Public: Economy: Basic Income
How to fix the world economy   (-7)  [vote for, against]
Replace all benefits with pay

Replace money printing for stock markets and credit liquidity markets with money printed for each citizen in the world.

According to Wikipedia, my government (the United Kingdom) spends £240 billion on welfare, £102 billion on education and £145 billion on health. The welfare spend is enough to give everyone £4675 a year.

That's enough to pay for rent in the city outskirts.

My local government spends £1,585,193,200 providing local services.

I propose scrapping the money spent on welfare and gifting that to individuals per year based on GDP. When the country does well financially, everyone earns more.

Increase the amount of money that can be earned before being taxed to whatever this amount of money is. So everyone who earns more gets taxed at 50%.

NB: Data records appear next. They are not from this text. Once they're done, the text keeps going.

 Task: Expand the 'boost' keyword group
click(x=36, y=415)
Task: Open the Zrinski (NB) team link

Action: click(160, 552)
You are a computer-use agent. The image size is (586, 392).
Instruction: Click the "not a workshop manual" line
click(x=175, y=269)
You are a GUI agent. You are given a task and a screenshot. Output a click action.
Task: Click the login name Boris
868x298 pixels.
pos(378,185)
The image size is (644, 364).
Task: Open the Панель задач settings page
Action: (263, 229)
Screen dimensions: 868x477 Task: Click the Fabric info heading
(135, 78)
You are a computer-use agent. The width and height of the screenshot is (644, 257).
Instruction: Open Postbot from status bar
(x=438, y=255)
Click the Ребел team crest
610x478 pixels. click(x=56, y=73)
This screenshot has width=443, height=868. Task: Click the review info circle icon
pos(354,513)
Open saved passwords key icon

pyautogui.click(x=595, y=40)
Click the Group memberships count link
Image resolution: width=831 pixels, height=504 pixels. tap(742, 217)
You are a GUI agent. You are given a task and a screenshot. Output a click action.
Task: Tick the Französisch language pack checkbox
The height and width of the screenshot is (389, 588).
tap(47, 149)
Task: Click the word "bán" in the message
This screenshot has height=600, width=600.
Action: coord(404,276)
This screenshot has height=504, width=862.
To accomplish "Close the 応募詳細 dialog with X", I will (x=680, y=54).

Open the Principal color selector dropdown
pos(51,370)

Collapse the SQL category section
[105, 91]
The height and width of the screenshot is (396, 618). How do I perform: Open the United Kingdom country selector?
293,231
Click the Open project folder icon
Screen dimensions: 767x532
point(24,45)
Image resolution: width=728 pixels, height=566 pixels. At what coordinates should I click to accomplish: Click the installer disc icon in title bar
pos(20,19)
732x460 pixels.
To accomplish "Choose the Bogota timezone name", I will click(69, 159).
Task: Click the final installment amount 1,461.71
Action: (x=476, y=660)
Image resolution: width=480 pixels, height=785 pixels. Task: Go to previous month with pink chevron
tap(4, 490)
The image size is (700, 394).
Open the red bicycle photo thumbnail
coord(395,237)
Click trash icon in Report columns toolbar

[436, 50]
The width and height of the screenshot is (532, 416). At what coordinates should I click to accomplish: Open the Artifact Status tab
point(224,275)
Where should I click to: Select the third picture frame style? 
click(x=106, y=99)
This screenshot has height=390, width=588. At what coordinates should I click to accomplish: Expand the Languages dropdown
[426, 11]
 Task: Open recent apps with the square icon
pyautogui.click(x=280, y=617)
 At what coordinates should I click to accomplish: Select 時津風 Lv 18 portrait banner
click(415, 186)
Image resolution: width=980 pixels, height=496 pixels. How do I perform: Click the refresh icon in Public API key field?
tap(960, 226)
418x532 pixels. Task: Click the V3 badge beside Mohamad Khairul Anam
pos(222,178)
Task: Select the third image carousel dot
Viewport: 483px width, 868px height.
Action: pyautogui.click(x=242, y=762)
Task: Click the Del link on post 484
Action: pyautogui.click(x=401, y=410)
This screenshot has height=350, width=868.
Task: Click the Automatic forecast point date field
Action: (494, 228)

Everyone should have health insurance.
-- chronological, Apr 01 2020

If only world leaders would just embrace these easy solutions, the world would be such a better place
-- theircompetitor, Apr 01 2020


// Everyone should have health insurance //

Who pays for that, then ? Where does the funding come from ?

Governments have no money, other than that they steal from their citizens, or borrow - which has, eventually, to be repaid. They are also grossly inefficient.
-- 8th of 7, Apr 01 2020


I'm not sure what to do about healthcare.

The government owning hospitals and employing health experts directly seems to provide great care - world class care. But it's very inefficient.

I wonder if privatised health care and insurance based healthcare would work better and be cheaper?
-- chronological, Apr 01 2020


So does everyone else. Socialised healthcare is a disaster.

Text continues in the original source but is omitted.